DIAN-TU investigator meeting参加報告

2023年10月19日 脳神経内科だより

10月9日から10月11日の3日間(現地時間),米国St.Louis のWashington University School of Medicine(以下,ワシントン大学)においてDIAN-TU investigator meetingに参加致しました.

DIAN(Dominantly Inherited Alzheimer Network)とは顕性遺伝性アルツハイマー病の国際共同研究ネットワークです.このDIAN研究は今回訪問したワシントン大学の主導により行われています.これまで,未発症期からの縦断的な観察研究(DIAN-OBS:observational study)が行われてきました.mutation carrierとnoncarrierの比較に基づくこの研究によって,臨床症状,認知機能,各biomarker(血液・脳液髄液,画像検査)のアルツハイマー病発症前からの変化が明らかになるなど,その後のアルツハイマー病研究に多大な影響があったことは言うまでもありません.

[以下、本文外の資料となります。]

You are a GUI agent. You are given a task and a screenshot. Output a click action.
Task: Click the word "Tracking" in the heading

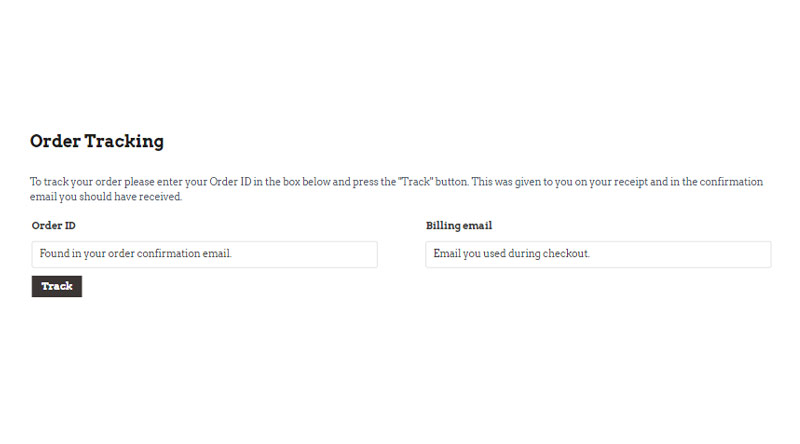124,141
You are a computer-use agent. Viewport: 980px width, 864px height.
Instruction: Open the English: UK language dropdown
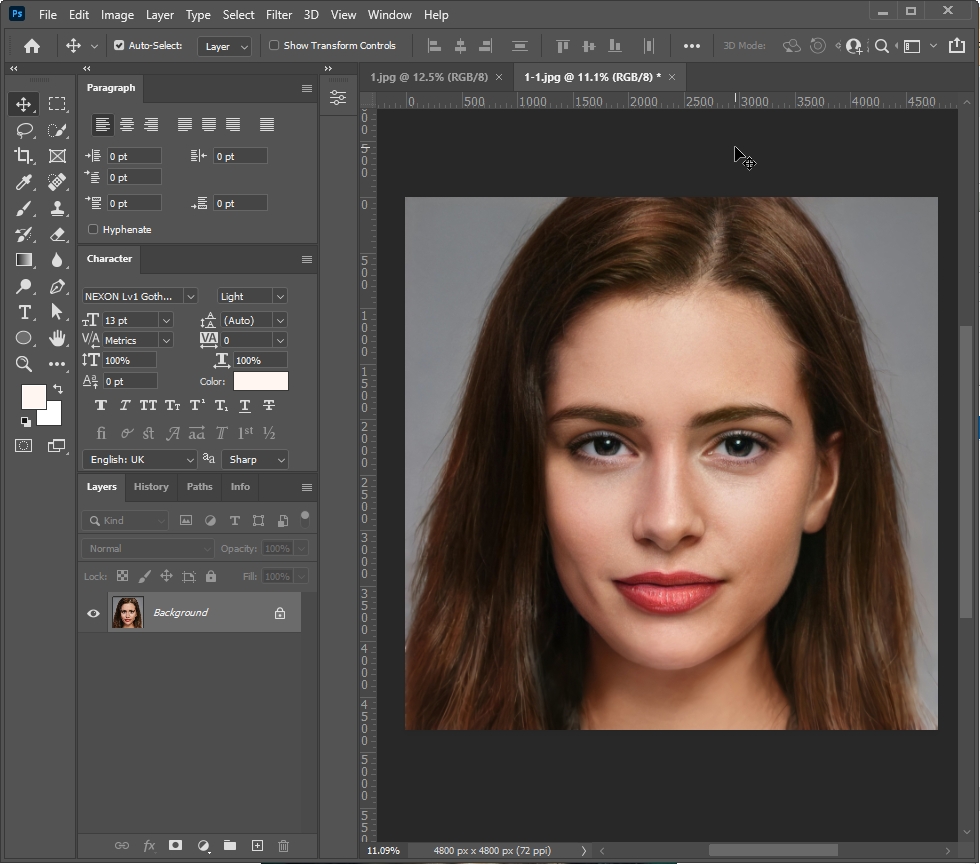click(x=139, y=460)
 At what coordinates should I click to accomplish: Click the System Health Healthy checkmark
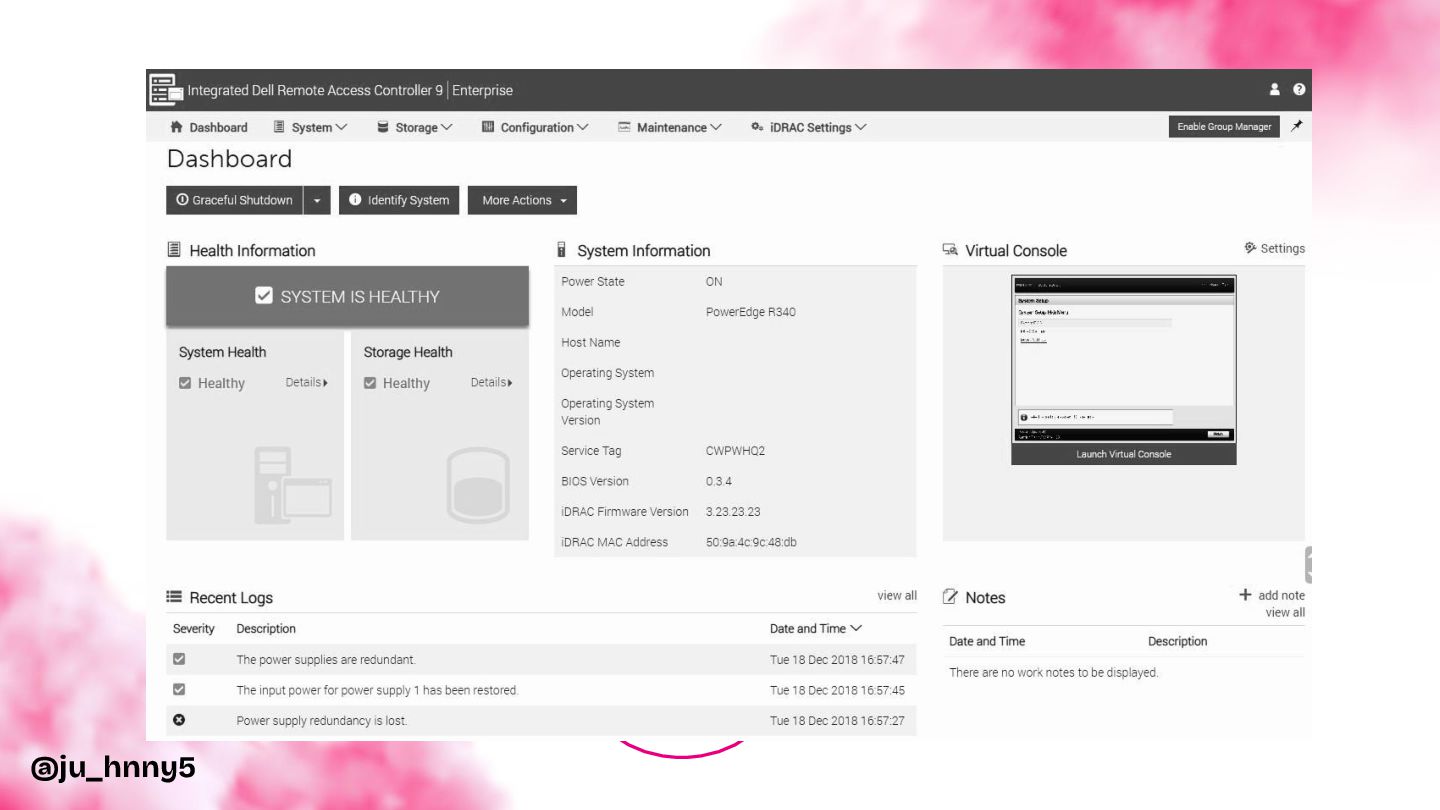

この観察研究に続き,2012年から顕性遺伝性アルツハイマー病のmutation carrierを対象に治療介入研究(DIAN-TU:Trials-Unit)が開始されています.その一環として新規抗タウ抗体(E2814)と抗Aβ抗体(レカネマブ)による治験参加が本邦でも予定されています.これに先立ち,DIAN関係者と日本の研究者とのmeetingが現地で開催されました.この度,私も本治験のsub-investigatorとして,当研究所の遺伝機能解析学分野 池内健先生,春日健作先生と共に参加致しました.

日程としては移動も含めかなりの過密スケジュールでした.初日に大量のプリントが綴じられた分厚いバインダーファイルが与えられ,これに基づきしっかりと詳細な解説がなされました.開催前日の夜に到着し,初日の朝より終日,会場に缶詰状態で各分野のコアの先生方からの治験内容に関わるlectureとdiscussion/Q&A,臨床的評価法のtraining,血液や脳脊髄液検体の処理についての説明が夕方まで続きました(最終日は午前で全日程が終了し,そのまま帰路へ).厳密なプロトコールに基づき,確実で信頼性の高い臨床研究としたいという先方の意欲が伺えました.

各日のmeeting終了後は初日が会場内でのreception,2日目が宿泊ホテル内のレストランでのdinnerがあり,関係者間の交流も図られ内容はきわめて充実しておりました.この機会を通じて,DIAN研究のdirectorであるRandoll Bateman先生と直接お話しさせて頂くことも出来ました.Bateman先生に限らず,DIAN研究の関係者の方々は皆さんfriendlyで私のbroken Englishにも優しく付き合っていただき,本当に素敵な人ばかりでした.

私はjet lagが会期中にほぼ抜けず,meeting中の突然の睡魔,連日の不眠となかなか大変でした(最終日にようやく眠れたかと思いきや,定時に起床できず,春日先生に目覚ましコールをいただくというハプニングも起こしてしまいました・・・)

なかなか克服できないjet lagで大変苦労しましたが,今回の国際共同治験に関わらせていただくことで,AD臨床研究の最先端の施設を訪問し,研究者の方々のお話を直接伺えるという大変貴重な機会に恵まれました.

臨床医として,目の前の患者さんを大切にすると同時に,臨床研究という将来の患者さんのための仕事の重要性と責務を改めて感じました.今回のinvestigator meetingに参加し,on-siteによって感じ取ることのできた空気感がより一層,臨床研究に携わることへのmotivationを高めてくれたように思います.